UNTUK mengamankan kegiatan penerbangan dari gangguan frekuensi radio untuk penerbangan, Direktorat Jenderal Sumber Daya dan Perangkat Pos dan Informatika Kementerian Komunikasi dan Informatika menjalin kerja sama dengan Direktorat Jenderal Perhubungan Udara Kementerian Perhubungan.
Kedua instansi nantinya akan berkoordinasi mengamankan spektrum frekuensi radio penerbangan sesuai dengan tugas dan fungsinya masing-masing.
Penggunaan frekuensi radio untuk keperluan penerbangan dapat mengalami gangguan baik dari stasiun-stasiun radio penerbangan maupun di luar penerbangan yang dapat mempengaruhi keselamatan penerbangan. "Oleh karenanya penggunaan spektrum frekuensi radio harus diatur sedemikian rupa mulai dari perencanaan, penetapan, perizinan serta standar perangkat yang dipakai," ujar Direktur Jenderal Sumber Daya dan Perangkat Pos dan Informatika (SDPPI), Muhamad Budi Setiawan, di Jakarta, Jumat (26/4).
Budi menyebutkan, spektrum frekuensi radio termasuk sumber daya yang terbatas. Namun spektrum frekuensi radio itu sangat dibutuhkan tidak hanya untuk kegiatan penerbangan.
"Spektrum frekuensi radio termasuk sumber daya yang terbatas.

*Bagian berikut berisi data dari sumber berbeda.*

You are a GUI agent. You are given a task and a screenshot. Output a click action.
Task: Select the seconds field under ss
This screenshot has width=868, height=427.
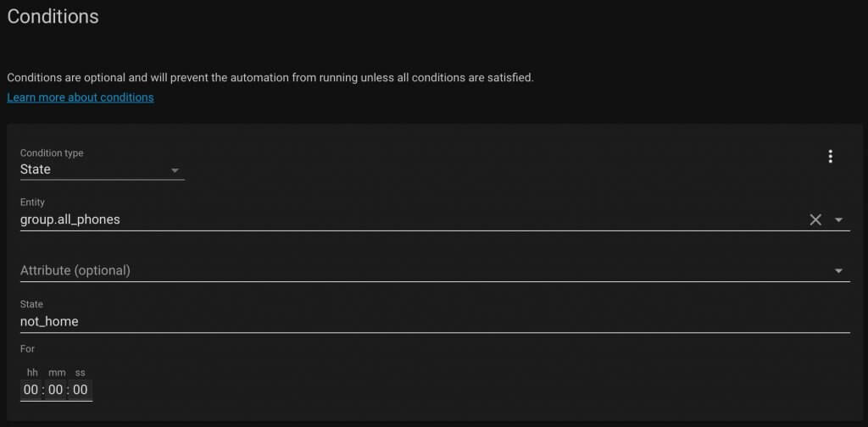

Karena terbatas tentunya banyak peminat sehingga perlu manajemen khusus yang terdiri dari kebajakan, perencanaan, penetapan, standar perangkat yang dipakai.Juga perizinan, monitoring dan penertiban yang lebih banyak disentuh dalam kesepakatan,"ujar Budi usai acara penandatangan nota kesepahaman bersama Pengamanan Spektrum Frekuensi Radio untuk Keperluan Penerbangan di hotel Sari Pan Pacific.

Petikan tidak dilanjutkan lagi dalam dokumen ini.